__Problem__. Set down the entries once more, exactly as given.

__Raw data__.

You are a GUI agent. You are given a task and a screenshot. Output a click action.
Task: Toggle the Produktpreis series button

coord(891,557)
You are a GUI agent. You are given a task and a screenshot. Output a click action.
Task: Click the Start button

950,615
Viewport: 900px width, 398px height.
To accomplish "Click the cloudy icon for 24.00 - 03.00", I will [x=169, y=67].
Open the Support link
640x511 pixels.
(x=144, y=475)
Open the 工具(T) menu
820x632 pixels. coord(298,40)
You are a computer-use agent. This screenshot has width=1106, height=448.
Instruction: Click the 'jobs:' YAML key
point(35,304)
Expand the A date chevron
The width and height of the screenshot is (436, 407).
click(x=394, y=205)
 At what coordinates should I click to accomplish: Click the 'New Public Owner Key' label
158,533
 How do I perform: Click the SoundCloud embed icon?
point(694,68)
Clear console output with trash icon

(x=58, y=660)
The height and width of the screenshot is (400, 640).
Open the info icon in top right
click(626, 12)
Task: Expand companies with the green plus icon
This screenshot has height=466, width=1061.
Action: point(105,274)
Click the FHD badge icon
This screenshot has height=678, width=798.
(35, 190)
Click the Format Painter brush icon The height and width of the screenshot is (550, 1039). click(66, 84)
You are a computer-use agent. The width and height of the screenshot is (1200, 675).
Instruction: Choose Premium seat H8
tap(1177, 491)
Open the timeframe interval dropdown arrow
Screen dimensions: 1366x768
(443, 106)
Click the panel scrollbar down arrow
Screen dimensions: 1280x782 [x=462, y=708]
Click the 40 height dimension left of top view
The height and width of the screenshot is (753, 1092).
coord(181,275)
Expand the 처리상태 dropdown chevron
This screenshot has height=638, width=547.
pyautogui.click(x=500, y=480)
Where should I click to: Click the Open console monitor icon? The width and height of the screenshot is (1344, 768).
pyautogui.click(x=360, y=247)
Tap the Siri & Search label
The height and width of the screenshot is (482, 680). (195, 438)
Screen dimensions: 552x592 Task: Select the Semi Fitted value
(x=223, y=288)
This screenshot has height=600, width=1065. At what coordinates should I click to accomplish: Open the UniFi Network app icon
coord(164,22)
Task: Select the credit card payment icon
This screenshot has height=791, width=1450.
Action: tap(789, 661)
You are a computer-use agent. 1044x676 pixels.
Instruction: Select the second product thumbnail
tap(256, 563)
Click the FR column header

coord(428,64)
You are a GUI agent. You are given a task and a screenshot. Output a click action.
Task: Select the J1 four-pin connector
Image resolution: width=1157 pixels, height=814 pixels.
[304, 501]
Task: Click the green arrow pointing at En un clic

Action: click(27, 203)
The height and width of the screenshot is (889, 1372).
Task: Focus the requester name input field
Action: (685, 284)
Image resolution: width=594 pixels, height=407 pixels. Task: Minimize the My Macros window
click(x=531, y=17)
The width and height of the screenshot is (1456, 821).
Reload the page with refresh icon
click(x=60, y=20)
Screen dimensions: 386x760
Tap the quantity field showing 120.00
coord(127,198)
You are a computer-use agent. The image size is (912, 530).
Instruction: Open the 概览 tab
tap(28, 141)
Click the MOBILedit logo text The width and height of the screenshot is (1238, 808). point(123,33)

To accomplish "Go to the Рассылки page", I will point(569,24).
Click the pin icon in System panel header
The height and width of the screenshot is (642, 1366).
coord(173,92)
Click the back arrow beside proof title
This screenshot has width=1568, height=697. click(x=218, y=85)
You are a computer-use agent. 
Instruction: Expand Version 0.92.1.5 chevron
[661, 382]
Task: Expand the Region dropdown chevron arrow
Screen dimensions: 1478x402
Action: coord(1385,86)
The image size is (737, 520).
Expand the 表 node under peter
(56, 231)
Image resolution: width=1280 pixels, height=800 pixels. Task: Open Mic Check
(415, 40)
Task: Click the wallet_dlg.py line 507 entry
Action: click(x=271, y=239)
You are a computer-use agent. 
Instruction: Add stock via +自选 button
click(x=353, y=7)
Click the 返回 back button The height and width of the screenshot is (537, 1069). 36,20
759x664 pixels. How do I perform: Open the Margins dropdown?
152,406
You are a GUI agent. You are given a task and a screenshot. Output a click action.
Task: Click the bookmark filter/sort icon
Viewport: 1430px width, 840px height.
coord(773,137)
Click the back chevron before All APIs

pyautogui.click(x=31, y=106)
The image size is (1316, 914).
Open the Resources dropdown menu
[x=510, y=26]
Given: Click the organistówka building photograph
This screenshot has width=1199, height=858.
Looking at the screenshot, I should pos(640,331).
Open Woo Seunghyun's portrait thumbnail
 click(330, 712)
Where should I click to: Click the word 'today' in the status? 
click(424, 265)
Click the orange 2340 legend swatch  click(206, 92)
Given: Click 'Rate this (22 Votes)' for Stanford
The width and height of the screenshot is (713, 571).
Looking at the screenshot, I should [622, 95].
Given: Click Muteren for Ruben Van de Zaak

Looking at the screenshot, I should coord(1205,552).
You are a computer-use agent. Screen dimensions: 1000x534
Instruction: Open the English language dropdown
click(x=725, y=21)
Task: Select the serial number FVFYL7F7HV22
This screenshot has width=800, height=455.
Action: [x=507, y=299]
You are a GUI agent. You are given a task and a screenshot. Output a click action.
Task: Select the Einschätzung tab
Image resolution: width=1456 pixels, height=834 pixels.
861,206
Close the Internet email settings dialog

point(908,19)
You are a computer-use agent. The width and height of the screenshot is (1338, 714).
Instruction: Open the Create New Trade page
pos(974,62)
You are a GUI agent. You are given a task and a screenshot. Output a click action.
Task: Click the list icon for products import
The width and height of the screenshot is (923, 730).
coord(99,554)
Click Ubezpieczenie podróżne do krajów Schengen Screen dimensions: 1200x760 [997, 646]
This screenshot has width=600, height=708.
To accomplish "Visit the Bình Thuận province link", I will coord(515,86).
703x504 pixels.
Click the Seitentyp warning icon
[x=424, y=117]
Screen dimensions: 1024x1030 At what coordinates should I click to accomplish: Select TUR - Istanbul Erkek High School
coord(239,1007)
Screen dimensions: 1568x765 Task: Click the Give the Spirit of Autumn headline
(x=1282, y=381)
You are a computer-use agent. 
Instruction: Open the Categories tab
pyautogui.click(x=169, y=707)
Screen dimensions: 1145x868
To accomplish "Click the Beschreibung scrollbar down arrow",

__Response__.
You are a GUI agent. You are given a task and a screenshot. Output a click action.
Task: Toggle the Produktpreis series button

coord(891,557)
You are a GUI agent. You are given a task and a screenshot. Output a click action.
Task: Click the Start button

950,615
Viewport: 900px width, 398px height.
To accomplish "Click the cloudy icon for 24.00 - 03.00", I will [x=169, y=67].
Open the Support link
640x511 pixels.
(x=144, y=475)
Open the 工具(T) menu
820x632 pixels. coord(298,40)
You are a computer-use agent. This screenshot has width=1106, height=448.
Instruction: Click the 'jobs:' YAML key
point(35,304)
Expand the A date chevron
The width and height of the screenshot is (436, 407).
click(x=394, y=205)
 At what coordinates should I click to accomplish: Click the 'New Public Owner Key' label
158,533
 How do I perform: Click the SoundCloud embed icon?
point(694,68)
Clear console output with trash icon

(x=58, y=660)
The height and width of the screenshot is (400, 640).
Open the info icon in top right
click(626, 12)
Task: Expand companies with the green plus icon
This screenshot has height=466, width=1061.
Action: point(105,274)
Click the FHD badge icon
This screenshot has height=678, width=798.
(35, 190)
Click the Format Painter brush icon The height and width of the screenshot is (550, 1039). click(66, 84)
You are a computer-use agent. The width and height of the screenshot is (1200, 675).
Instruction: Choose Premium seat H8
tap(1177, 491)
Open the timeframe interval dropdown arrow
Screen dimensions: 1366x768
(443, 106)
Click the panel scrollbar down arrow
Screen dimensions: 1280x782 [x=462, y=708]
Click the 40 height dimension left of top view
The height and width of the screenshot is (753, 1092).
coord(181,275)
Expand the 처리상태 dropdown chevron
This screenshot has height=638, width=547.
pyautogui.click(x=500, y=480)
Where should I click to: Click the Open console monitor icon? The width and height of the screenshot is (1344, 768).
pyautogui.click(x=360, y=247)
Tap the Siri & Search label
The height and width of the screenshot is (482, 680). (195, 438)
Screen dimensions: 552x592 Task: Select the Semi Fitted value
(x=223, y=288)
This screenshot has height=600, width=1065. At what coordinates should I click to accomplish: Open the UniFi Network app icon
coord(164,22)
Task: Select the credit card payment icon
This screenshot has height=791, width=1450.
Action: tap(789, 661)
You are a computer-use agent. 1044x676 pixels.
Instruction: Select the second product thumbnail
tap(256, 563)
Click the FR column header

coord(428,64)
You are a GUI agent. You are given a task and a screenshot. Output a click action.
Task: Select the J1 four-pin connector
Image resolution: width=1157 pixels, height=814 pixels.
[304, 501]
Task: Click the green arrow pointing at En un clic

Action: click(27, 203)
The height and width of the screenshot is (889, 1372).
Task: Focus the requester name input field
Action: (685, 284)
Image resolution: width=594 pixels, height=407 pixels. Task: Minimize the My Macros window
click(x=531, y=17)
The width and height of the screenshot is (1456, 821).
Reload the page with refresh icon
click(x=60, y=20)
Screen dimensions: 386x760
Tap the quantity field showing 120.00
coord(127,198)
You are a computer-use agent. The image size is (912, 530).
Instruction: Open the 概览 tab
tap(28, 141)
Click the MOBILedit logo text The width and height of the screenshot is (1238, 808). point(123,33)

To accomplish "Go to the Рассылки page", I will point(569,24).
Click the pin icon in System panel header
The height and width of the screenshot is (642, 1366).
coord(173,92)
Click the back arrow beside proof title
This screenshot has width=1568, height=697. click(x=218, y=85)
You are a computer-use agent. 
Instruction: Expand Version 0.92.1.5 chevron
[661, 382]
Task: Expand the Region dropdown chevron arrow
Screen dimensions: 1478x402
Action: coord(1385,86)
The image size is (737, 520).
Expand the 表 node under peter
(56, 231)
Image resolution: width=1280 pixels, height=800 pixels. Task: Open Mic Check
(415, 40)
Task: Click the wallet_dlg.py line 507 entry
Action: click(x=271, y=239)
You are a computer-use agent. 
Instruction: Add stock via +自选 button
click(x=353, y=7)
Click the 返回 back button The height and width of the screenshot is (537, 1069). 36,20
759x664 pixels. How do I perform: Open the Margins dropdown?
152,406
You are a GUI agent. You are given a task and a screenshot. Output a click action.
Task: Click the bookmark filter/sort icon
Viewport: 1430px width, 840px height.
coord(773,137)
Click the back chevron before All APIs

pyautogui.click(x=31, y=106)
The image size is (1316, 914).
Open the Resources dropdown menu
[x=510, y=26]
Given: Click the organistówka building photograph
This screenshot has width=1199, height=858.
Looking at the screenshot, I should pos(640,331).
Open Woo Seunghyun's portrait thumbnail
 click(330, 712)
Where should I click to: Click the word 'today' in the status? 
click(424, 265)
Click the orange 2340 legend swatch  click(206, 92)
Given: Click 'Rate this (22 Votes)' for Stanford
The width and height of the screenshot is (713, 571).
Looking at the screenshot, I should [622, 95].
Given: Click Muteren for Ruben Van de Zaak

Looking at the screenshot, I should coord(1205,552).
You are a computer-use agent. Screen dimensions: 1000x534
Instruction: Open the English language dropdown
click(x=725, y=21)
Task: Select the serial number FVFYL7F7HV22
This screenshot has width=800, height=455.
Action: [x=507, y=299]
You are a GUI agent. You are given a task and a screenshot. Output a click action.
Task: Select the Einschätzung tab
Image resolution: width=1456 pixels, height=834 pixels.
861,206
Close the Internet email settings dialog

point(908,19)
You are a computer-use agent. The width and height of the screenshot is (1338, 714).
Instruction: Open the Create New Trade page
pos(974,62)
You are a GUI agent. You are given a task and a screenshot. Output a click action.
Task: Click the list icon for products import
The width and height of the screenshot is (923, 730).
coord(99,554)
Click Ubezpieczenie podróżne do krajów Schengen Screen dimensions: 1200x760 [997, 646]
This screenshot has width=600, height=708.
To accomplish "Visit the Bình Thuận province link", I will coord(515,86).
703x504 pixels.
Click the Seitentyp warning icon
[x=424, y=117]
Screen dimensions: 1024x1030 At what coordinates should I click to accomplish: Select TUR - Istanbul Erkek High School
coord(239,1007)
Screen dimensions: 1568x765 Task: Click the Give the Spirit of Autumn headline
(x=1282, y=381)
You are a computer-use agent. 
Instruction: Open the Categories tab
pyautogui.click(x=169, y=707)
Screen dimensions: 1145x868
To accomplish "Click the Beschreibung scrollbar down arrow",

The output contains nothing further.